I quickly isolated the problem to no spark and noticed the coil was arcing faintly across the bakelite top and it was getting very hot. So I replaced with a new one and the car started instantly. But now it was arcing strongly from the HT post and from the bakelite top to the fanhousing. Swapping out the HT lead to the distributor didn't help.
What would cause this? Is this yet another symptom of crappy condensors?
fig
Kaapse Kombi Kult
"Whether you think you can or whether you think you can't, you're right." -- Henry Ford
We had the same problem with Johan Eagles Eagle on a trip to Outshoorn car show.
We then found the resistance in the HT leads where too high and it would rather jump to the nearest earth.
Changed to normal Wire HT cables and all was well.
Herman
1952 Split Beetle 1835cc
1968 Fastback 2Lt.type4
1972 Low Light Bay Panel Van 2Lt type 4
1975 Fleetline Panel Van 1914cc
2020 MeFusco Beetle Truck 2Lt type 4
1972 FT Hahn SP 1776 cc
Seems that the coil is seeing an open circuit after the ht terminal. Normally the path to the plugs and plug gap prevent that voltage from getting too high. Even if plug gap gets too big with age the voltage rises with bigger chance of jumping elsewhere like plug wires or distributor cap.

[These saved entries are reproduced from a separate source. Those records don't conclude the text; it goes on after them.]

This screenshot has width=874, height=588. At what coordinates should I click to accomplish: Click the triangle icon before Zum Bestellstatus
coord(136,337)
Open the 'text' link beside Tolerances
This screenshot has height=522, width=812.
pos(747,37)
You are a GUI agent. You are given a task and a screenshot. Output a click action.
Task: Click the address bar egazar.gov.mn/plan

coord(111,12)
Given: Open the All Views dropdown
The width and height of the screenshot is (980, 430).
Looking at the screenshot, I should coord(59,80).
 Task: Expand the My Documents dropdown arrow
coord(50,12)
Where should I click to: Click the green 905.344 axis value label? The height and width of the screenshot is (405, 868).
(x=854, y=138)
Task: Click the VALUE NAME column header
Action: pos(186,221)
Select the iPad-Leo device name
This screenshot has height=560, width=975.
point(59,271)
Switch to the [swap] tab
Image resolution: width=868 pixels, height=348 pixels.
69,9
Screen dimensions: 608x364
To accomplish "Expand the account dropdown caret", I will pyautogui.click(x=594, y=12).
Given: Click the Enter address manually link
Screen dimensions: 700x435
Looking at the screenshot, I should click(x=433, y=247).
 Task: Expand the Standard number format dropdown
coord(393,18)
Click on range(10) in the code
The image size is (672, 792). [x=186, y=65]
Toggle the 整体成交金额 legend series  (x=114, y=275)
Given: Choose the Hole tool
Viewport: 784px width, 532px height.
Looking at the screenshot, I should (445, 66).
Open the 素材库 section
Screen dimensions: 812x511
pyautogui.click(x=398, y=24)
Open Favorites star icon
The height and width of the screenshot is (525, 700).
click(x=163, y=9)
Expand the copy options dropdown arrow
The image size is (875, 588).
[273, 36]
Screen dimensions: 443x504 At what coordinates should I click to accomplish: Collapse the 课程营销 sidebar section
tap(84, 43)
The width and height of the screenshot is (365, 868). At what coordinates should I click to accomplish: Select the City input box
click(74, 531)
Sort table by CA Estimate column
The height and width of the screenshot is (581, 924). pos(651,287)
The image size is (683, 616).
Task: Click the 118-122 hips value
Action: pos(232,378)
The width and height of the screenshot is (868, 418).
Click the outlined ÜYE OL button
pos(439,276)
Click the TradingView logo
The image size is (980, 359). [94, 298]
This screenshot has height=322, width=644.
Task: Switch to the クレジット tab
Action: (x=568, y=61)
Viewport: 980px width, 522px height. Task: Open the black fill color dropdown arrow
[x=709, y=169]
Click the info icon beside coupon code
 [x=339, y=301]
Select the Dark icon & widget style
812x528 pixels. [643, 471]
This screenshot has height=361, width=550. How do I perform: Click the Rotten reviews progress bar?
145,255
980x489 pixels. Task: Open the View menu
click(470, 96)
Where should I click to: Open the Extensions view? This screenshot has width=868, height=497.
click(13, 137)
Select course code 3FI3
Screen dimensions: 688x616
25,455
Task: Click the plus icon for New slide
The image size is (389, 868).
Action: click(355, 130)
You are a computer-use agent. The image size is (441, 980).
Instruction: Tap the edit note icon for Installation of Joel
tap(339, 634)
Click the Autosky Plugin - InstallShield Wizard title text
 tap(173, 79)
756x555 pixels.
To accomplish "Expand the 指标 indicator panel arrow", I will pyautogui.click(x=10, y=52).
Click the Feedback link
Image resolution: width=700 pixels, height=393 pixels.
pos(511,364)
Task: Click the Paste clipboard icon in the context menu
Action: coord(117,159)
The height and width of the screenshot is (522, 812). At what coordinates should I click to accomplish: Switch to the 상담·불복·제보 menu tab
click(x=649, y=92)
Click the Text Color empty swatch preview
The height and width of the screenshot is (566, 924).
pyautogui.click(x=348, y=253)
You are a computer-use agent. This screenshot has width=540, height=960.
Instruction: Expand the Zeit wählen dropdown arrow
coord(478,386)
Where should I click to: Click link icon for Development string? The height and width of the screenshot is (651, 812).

Maybe the built in resistor in rotor went open. Or rotor not turning. Or cable between coil and distributor giving issues. Normally the end connectors have built in suppressors or aftermarket resistive wire.
Original Bosch coil have the external resistor built in, so it is supposed to run quite hot. It is oil filled and designed to take extreme heat indefinitely. Quality heat resistant materials like bakelite were selected.
Aftemarket plastic coils might be a different story.
Staying Aircooled is so much nicer.
Do'nt assume anything- (While doing fault-finding).
I have had this happen as well, swoped out the dizzy that had a different cap and rotor, problem solved, but I cant tell you exacly the 1 item that was causing the issue.
For what it's worth, ignorance has no limits ......
I think new HT leads are in order. And maybe rotor. Dizzy cap is new.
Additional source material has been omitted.